International comparisons are inevitably difficult, particularly as policies regarding testing, admission to hospital, or ITU differ between countries.

Another recent report from Spain included 51 patients with renal disease and COVID-19 who required hospital admission; 26 were TRs and 25 were on dialysis, with mortality rates of 23% and 28%, respectively.10 Again, most were treated with hydroxychloroquine.

Finally, a study of factors associated with 5683 hospital deaths from COVID-19 found that organ transplantation carried a hazard ratio of 4.27 in a Cox proportional hazards model.11 However, this is not unexpected, since this was in comparison to all remaining COVID cases, which would potentially include a healthier group.

Our study has a number of limitations. The numbers used in the comparisons, whilst larger than any other report, remain relatively small (particularly considering the recently transplanted), raising the possibility of a Type II error. Given that all programs in London ceased transplantation early during the pandemic, it is difficult to be definitive about the risk of transplanting in the context of continued COVID-19 prevalence. Indeed, one unit in the United Kingdom has experienced significant mortality in kidney TRs before suspension of their program in March (of the last 7 patients, 2 died and 2 others lost their graft- K Graetz personal communication). Nevertheless, a recent report from Oxford describes 24 patients who were transplanted during the COVID pandemic, with excellent outcomes (S. Sinha personal communication, May 2020). Our transplanted cohort included patients who had undergone deceased donor or living donor transplantation, whereas, by definition, our waiting list group was those who were due to undergo deceased donor transplantation only.
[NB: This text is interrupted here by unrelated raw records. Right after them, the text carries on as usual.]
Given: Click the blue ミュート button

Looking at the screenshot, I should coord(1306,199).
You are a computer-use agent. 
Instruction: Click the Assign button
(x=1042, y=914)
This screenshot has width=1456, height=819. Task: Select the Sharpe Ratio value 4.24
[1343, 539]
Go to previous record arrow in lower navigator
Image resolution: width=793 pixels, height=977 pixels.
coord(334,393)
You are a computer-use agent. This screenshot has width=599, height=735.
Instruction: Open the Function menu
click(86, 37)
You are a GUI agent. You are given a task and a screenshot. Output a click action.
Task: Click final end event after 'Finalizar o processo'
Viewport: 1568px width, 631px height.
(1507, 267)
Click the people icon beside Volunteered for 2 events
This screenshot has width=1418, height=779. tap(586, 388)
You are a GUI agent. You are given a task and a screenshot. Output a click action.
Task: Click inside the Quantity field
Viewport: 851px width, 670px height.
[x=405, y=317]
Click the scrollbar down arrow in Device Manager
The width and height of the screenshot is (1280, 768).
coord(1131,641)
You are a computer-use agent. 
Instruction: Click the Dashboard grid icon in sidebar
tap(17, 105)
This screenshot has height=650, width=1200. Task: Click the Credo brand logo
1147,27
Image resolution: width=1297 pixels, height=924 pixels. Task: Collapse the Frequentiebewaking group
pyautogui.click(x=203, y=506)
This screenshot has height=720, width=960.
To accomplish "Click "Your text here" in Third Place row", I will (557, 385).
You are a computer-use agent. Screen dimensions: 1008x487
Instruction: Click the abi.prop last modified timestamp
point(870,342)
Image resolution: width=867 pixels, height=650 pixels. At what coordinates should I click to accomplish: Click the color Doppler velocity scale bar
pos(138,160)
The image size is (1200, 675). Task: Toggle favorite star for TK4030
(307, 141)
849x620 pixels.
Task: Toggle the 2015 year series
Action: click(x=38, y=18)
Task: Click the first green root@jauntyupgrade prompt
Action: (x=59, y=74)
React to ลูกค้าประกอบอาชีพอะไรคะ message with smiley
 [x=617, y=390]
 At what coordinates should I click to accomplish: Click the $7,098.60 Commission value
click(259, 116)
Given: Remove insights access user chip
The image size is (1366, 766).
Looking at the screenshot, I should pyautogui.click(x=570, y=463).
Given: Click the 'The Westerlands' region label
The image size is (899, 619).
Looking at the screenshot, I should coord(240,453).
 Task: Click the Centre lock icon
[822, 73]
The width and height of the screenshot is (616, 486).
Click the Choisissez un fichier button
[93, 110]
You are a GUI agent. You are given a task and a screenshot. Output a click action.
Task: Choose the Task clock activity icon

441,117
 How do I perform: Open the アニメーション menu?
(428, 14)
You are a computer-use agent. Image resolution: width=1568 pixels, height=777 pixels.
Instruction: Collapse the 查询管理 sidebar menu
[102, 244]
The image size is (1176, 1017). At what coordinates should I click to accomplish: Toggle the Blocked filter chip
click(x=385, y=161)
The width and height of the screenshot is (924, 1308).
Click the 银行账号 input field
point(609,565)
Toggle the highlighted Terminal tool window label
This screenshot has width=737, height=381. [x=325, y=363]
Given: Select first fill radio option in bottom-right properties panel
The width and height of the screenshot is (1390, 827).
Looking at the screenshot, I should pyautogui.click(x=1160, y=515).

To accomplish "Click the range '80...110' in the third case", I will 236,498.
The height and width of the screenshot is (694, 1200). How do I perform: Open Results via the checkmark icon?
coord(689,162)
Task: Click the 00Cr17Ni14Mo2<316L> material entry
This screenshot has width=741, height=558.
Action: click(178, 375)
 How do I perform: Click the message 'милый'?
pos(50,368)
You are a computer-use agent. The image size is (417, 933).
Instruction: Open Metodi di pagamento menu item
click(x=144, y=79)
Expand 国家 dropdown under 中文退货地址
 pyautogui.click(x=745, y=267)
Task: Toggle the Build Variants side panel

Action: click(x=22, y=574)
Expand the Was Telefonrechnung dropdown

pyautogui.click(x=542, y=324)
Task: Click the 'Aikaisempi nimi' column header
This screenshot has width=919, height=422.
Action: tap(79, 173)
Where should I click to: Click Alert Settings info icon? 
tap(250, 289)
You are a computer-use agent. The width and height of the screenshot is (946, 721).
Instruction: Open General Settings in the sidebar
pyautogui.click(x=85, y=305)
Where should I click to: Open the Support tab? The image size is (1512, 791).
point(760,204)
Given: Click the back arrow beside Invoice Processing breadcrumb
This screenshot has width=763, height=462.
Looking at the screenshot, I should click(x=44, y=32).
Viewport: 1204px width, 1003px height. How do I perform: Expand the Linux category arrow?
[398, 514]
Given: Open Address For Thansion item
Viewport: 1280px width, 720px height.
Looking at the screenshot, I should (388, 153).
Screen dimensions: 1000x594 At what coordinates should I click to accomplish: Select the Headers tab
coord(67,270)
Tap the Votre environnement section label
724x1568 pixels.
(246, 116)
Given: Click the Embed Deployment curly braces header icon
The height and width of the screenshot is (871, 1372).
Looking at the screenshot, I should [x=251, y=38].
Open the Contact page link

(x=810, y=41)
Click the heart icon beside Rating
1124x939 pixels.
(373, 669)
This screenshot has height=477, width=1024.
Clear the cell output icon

Similarly, it is difficult to draw any conclusions about the need for ventilator support or ITU admission, given the variable criteria for admission. The lack of association between age and mortality in the waiting list group may be a reflection of the small numbers, given that age appears to confer a significant risk of mortality in other studies.12

In summary, this study has shown a low absolute mortality risk from COVID-19 in transplanted and waitlisted patients, but a high and similar mortality when admitted to hospital, of around 30%. No factors were found to be associated with mortality, other than age in those who had been transplanted. Timing of transplantation was unrelated to mortality. These data support continuation of transplant programs during the COVID era, but the lack of excess mortality from COVID-19 in waitlisted patients implies that there is no imperative for urgent transplantation from this perspective.